Indeed, Foster returns to a notion about enslavement not as hegemonic, but rather as a total system structured by violence. For example, he writes: “Although we have no documentation for sexual assault during the Middle Passage, the conditions were certainly there. Ships were both sexually charged and physically abusive spaces.” In some ways, this is a breathtaking observation, full of possibility. And yet my image of the slave ship is one of terrible horror, fear, and pain—and shocking mortality rates. Why should we speculate here, without evidence, about desire and sexual violation in such a space?

Our knowledge about sexuality in American slavery has always been based on fragmented evidence and presumptions about the possibilities for cruelty and control. It speaks to Foster’s skill as a historical researcher that the final chapters of Rethinking Rufus offer up rare and evocative materials that demonstrate the extent of sexual violation within chattel slavery. But the overall interpretation—which does not rethink the nature of male sexual agency or document the extent and limits of the master’s control over bodies he owned—still feels thin and speculative. Furthermore, it returns black male homoeroticism to the most fractious and semi-pornographic contexts. Foster’s details about sadistic punishments and physical harm were sometimes distasteful, difficult to read, and seemed almost extraneous to the arguments of the book.

Who therefore will be moved by this scholarly intervention? What will it change? Rethinking Rufus does not contain enough new documentation to influence most scholars of slavery or of black masculinity.
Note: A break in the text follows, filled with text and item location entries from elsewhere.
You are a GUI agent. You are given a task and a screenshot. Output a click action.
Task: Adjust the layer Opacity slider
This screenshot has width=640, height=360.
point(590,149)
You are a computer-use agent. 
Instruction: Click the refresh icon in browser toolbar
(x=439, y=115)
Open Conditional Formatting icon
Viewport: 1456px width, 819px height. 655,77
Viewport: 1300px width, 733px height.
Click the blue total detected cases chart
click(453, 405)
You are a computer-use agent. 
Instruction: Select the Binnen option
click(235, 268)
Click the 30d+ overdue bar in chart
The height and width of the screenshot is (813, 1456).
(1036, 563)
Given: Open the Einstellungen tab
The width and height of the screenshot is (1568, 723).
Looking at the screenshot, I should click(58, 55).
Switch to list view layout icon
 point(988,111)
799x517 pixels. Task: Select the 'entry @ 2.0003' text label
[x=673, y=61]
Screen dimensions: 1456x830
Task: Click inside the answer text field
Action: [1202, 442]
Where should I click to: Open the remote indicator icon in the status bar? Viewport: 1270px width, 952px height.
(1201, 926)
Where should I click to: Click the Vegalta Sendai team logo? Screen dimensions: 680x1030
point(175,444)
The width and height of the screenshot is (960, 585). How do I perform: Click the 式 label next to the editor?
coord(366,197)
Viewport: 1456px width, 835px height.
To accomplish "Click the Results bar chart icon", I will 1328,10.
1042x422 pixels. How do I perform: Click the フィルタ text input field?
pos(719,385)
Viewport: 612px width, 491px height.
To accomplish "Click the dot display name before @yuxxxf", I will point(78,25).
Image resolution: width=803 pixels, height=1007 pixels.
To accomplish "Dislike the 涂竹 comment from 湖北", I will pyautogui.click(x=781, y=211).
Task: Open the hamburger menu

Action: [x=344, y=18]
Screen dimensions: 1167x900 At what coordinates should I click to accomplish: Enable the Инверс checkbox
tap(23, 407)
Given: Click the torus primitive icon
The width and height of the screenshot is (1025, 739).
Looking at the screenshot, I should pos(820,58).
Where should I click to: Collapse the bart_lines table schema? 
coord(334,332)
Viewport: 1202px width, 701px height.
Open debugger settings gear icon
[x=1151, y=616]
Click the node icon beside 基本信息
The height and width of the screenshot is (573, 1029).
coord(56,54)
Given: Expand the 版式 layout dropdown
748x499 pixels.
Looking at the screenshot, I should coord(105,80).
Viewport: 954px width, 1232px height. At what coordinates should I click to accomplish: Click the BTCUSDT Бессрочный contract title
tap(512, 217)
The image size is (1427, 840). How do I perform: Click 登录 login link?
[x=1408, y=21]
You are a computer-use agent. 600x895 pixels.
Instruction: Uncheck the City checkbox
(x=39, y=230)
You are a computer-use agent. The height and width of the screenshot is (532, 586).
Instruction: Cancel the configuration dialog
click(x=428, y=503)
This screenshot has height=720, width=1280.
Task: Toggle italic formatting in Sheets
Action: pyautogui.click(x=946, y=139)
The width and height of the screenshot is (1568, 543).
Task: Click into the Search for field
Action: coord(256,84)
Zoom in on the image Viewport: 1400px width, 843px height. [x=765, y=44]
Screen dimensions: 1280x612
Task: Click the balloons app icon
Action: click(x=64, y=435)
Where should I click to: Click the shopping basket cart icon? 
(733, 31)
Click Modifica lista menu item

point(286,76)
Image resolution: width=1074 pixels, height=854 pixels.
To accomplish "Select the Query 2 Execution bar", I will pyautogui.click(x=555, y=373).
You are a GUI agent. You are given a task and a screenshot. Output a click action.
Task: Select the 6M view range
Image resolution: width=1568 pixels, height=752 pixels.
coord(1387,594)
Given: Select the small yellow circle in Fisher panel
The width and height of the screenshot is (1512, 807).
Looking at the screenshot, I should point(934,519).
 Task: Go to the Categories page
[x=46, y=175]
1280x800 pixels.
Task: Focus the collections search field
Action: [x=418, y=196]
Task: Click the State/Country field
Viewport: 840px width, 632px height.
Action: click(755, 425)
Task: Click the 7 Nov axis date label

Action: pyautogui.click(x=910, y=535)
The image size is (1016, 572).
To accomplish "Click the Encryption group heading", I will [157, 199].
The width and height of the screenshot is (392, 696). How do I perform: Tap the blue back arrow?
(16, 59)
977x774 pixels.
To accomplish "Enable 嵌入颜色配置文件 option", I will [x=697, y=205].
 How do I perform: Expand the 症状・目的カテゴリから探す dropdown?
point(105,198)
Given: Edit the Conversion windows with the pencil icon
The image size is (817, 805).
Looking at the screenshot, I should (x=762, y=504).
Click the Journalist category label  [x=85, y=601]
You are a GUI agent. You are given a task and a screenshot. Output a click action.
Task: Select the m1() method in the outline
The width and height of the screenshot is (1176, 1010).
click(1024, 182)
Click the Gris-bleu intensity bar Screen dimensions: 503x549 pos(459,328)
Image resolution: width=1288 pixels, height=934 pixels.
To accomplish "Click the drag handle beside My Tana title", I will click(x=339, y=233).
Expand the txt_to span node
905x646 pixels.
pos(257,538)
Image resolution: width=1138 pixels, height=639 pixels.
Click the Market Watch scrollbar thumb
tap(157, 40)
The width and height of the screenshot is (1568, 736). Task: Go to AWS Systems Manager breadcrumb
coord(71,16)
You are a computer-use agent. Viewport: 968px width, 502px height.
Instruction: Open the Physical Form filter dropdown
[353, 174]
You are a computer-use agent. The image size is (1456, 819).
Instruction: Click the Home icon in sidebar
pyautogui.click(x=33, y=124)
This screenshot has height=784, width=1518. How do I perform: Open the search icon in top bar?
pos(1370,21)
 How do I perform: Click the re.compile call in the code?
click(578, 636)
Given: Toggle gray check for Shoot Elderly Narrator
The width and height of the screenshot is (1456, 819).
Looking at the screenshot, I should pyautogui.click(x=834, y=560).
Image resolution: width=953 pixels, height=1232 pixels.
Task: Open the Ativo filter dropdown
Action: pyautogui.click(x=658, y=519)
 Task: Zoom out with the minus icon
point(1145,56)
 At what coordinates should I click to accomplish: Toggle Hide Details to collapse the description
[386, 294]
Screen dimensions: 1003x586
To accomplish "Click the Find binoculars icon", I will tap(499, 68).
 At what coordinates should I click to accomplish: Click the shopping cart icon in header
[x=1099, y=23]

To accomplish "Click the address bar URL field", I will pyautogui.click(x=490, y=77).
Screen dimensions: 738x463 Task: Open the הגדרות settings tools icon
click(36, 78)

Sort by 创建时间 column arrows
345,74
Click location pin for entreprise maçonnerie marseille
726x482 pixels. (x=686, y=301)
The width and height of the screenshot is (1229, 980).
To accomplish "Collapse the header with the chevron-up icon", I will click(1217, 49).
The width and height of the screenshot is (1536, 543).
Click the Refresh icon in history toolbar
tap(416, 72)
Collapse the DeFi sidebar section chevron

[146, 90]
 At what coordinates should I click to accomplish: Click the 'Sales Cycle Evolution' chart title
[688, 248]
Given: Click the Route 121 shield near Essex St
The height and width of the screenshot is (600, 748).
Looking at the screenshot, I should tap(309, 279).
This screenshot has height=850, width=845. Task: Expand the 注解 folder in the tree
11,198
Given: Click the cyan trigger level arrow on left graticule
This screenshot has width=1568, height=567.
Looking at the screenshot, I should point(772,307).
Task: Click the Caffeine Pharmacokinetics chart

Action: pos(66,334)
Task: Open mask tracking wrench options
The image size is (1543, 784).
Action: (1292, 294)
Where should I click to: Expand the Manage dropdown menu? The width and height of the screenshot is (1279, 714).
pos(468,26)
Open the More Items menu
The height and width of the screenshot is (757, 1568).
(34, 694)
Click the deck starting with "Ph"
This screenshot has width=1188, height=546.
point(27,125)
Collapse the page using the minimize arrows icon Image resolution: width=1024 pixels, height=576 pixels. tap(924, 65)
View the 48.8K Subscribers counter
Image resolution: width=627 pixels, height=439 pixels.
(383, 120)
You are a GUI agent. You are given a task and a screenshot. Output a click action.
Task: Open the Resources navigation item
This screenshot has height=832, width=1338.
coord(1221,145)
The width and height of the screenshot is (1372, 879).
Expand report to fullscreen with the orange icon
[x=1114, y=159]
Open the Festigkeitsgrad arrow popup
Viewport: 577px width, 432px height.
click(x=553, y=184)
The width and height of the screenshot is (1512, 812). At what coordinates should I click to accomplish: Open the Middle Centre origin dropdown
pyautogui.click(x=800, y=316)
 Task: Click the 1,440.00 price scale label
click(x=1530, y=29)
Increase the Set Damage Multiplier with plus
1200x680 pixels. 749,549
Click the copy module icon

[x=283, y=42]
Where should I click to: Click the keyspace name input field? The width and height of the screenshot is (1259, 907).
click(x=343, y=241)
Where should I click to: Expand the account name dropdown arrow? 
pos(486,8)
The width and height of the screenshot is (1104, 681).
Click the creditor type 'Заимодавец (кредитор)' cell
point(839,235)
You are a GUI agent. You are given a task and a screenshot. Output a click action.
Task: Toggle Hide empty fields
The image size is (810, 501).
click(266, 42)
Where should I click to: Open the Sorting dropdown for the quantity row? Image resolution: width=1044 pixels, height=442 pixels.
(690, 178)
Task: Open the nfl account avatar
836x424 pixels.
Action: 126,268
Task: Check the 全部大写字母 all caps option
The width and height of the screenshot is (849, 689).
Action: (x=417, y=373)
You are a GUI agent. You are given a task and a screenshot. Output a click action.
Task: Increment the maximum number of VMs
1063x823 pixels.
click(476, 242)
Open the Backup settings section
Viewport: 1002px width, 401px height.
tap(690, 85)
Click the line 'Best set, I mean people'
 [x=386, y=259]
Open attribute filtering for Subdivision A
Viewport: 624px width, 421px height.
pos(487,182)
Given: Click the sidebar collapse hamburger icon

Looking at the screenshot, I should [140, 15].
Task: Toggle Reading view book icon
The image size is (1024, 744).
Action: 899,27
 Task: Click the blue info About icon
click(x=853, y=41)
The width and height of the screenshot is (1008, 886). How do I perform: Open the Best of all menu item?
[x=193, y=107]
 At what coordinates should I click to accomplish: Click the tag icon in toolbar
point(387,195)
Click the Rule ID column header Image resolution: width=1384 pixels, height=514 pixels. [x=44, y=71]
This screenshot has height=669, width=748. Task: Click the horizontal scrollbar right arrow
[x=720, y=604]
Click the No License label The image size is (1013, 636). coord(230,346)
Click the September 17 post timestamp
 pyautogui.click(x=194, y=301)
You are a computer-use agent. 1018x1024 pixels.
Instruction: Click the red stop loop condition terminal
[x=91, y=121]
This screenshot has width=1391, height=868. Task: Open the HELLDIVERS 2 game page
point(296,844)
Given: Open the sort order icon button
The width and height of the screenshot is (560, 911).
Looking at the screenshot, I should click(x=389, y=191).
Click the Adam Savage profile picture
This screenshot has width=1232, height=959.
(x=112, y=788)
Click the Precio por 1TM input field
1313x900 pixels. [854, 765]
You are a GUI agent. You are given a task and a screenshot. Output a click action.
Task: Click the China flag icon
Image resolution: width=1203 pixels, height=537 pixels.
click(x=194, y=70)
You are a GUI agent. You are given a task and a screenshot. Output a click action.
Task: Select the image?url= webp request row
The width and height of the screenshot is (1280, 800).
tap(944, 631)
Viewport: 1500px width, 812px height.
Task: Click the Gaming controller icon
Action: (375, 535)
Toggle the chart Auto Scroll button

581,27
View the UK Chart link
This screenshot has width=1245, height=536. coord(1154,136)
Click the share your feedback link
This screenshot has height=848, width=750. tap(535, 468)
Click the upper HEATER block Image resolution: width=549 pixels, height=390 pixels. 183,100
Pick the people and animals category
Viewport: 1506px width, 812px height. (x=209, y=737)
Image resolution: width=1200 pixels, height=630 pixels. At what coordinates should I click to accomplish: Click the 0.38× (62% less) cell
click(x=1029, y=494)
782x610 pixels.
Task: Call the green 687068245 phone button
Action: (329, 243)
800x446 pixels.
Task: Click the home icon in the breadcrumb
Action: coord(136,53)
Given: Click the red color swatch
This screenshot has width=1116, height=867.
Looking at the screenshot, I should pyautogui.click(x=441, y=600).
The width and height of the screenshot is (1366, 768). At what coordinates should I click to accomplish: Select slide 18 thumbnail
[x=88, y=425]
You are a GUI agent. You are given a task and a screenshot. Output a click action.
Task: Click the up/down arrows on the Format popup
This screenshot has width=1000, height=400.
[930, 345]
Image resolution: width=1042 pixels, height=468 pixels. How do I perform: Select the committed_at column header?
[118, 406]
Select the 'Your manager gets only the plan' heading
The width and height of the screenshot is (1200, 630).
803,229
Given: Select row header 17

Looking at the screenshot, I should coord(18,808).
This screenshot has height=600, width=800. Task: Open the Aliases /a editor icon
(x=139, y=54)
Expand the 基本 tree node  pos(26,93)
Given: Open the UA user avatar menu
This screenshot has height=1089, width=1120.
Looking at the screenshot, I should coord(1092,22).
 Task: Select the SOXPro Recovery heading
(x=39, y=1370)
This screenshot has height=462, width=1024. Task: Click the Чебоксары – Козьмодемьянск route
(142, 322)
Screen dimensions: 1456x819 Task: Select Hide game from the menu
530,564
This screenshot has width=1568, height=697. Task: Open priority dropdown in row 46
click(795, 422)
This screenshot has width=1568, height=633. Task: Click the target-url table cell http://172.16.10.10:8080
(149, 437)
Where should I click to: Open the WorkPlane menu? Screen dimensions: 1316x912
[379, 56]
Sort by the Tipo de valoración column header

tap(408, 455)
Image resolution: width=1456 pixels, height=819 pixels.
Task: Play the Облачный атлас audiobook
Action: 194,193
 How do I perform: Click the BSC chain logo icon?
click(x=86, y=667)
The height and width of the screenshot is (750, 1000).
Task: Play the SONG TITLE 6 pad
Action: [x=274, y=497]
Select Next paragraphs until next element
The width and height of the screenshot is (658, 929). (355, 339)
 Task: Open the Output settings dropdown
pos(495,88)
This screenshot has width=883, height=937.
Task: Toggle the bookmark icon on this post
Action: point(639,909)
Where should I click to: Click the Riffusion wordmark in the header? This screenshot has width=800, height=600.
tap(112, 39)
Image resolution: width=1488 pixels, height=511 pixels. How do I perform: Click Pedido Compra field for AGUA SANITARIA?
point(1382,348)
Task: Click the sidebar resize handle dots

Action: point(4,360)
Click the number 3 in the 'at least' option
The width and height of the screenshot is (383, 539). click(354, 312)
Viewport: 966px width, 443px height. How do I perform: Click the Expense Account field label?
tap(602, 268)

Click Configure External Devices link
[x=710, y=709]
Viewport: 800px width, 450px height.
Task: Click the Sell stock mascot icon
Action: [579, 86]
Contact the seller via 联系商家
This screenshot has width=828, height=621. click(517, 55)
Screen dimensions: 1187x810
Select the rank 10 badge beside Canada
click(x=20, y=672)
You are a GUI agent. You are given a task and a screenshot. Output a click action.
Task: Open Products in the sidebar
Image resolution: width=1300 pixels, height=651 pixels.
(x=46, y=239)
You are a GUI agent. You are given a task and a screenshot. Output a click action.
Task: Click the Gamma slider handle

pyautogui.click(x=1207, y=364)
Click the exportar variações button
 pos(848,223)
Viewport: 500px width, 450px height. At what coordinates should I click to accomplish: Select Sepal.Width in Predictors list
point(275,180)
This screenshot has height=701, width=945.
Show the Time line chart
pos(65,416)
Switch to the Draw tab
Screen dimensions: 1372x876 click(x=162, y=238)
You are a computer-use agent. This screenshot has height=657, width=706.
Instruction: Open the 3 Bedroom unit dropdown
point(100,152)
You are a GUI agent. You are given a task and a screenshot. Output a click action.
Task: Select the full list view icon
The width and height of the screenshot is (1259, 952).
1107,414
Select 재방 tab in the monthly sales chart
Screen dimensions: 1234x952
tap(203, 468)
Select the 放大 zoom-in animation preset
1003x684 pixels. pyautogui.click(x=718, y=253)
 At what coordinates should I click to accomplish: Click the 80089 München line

I would also be surprised as well as if this book travels outside of academic circles to become a community text of a sort that inspires queer readers of color or calls needed attention to sexual violence against black men.

At a moment in which violence against black men by white men is motivating massive protests and demands for change, these questions are not just historical. Even the image of the scantily clad male slave on the cover of Rethinking Rufus suggests some combination of desire and domination that harkens back to the racialized sensationalism of the past. Although anxieties about how black masculinity is expressed may feel less political now than in the 1960s, this sort of vivid writing and generative speculation plays into ideas about African American men that make them obvious targets for white violence of all kinds. Not one to defer to respectability politics or essentialist nationalism, my instincts here are to acknowledge Foster’s commitment to broaching a sensitive subject, but also to criticize his refusal both to address broad historical questions about sexual agency on the plantation or give us representations of black homosexuality in more precise, nuanced terms.

Rethinking Rufus offers us a serious start on a necessary topic. But Foster’s book is by no means the final word on the sexual vulnerabilities of enslaved black men, nor does he ever give us a critical take on white-defined tropes of black masculinity, much less an escape route away from them. Who will take us forward, unafraid and unapologetically, into a fuller, deeper exploration of the violent regulation and heretofore rarely mentioned homoerotic dimensions of racial slavery? Will the movements for reform currently putting demonstrators into the streets create demands for intellectual reform, as those of past generations did? It remains to be seen.


Kevin J. Mumford is a professor of history at the University of Illinois, Urbana-Champaign.